(Votre objectif): Reprenez le texte sur l'engagement né du souvenir de Mauthausen et prolongez-le à partir de sa dernière phrase.

(Extrait présenté):
^^^^

Tôt, très tôt dans ma vie, je me suis engagé dans cette grande querelle de la personne humaine. Il y a toujours au début d'une vie une "affaire" qui oblige à prendre un parti, une fois pour toute, à choisir son camp, celui de la dissidence, ou celui de la grande indifférence, pour toujours ; une affaire Dreyfus, un 18 juin...
Moi, mon "affaire," c'est tout ce qui rappelle de près ou de loin Mauthausen. J'ai reçu cette mission de mon père. Il m'a dit : "N'oublie jamais Mauthausen." Je n'ai pas oublié. J'ai choisi la cause qui m'habitera toujours et pour laquelle je combattrai sans compromis : la liberté et le respect de l'autre. L'autre, quel qu'il soit.

^^^^

(Informations fournies):
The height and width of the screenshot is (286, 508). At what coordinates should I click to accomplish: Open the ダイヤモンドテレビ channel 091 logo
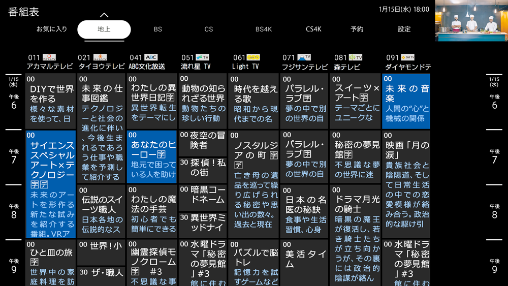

^^^^

(Résultat obtenu):
Mstislav Rostropovitch :
Ça viendra. En tout cas, il y en a deux, Soljenitsyne et Sakharov. Maintenant, le troisième chien, c'est Gorbatchev lui-même. Il a dit la même chose que Soljenitsyne, mais vingt ans plus tard. Soljenitsyne a perdu sa patrie pour avoir déclenché la glasnost trop tôt.
Il l'a annoncé le premier dans sa lettre au Congrès des écrivains soviétiques. Il a dit : "Seule la glasnost peut nous sauver." Il a utilisé le même mot. La suite des événements a prouvé que nul n'est prophète en son pays. Même si la prophétie était bonne...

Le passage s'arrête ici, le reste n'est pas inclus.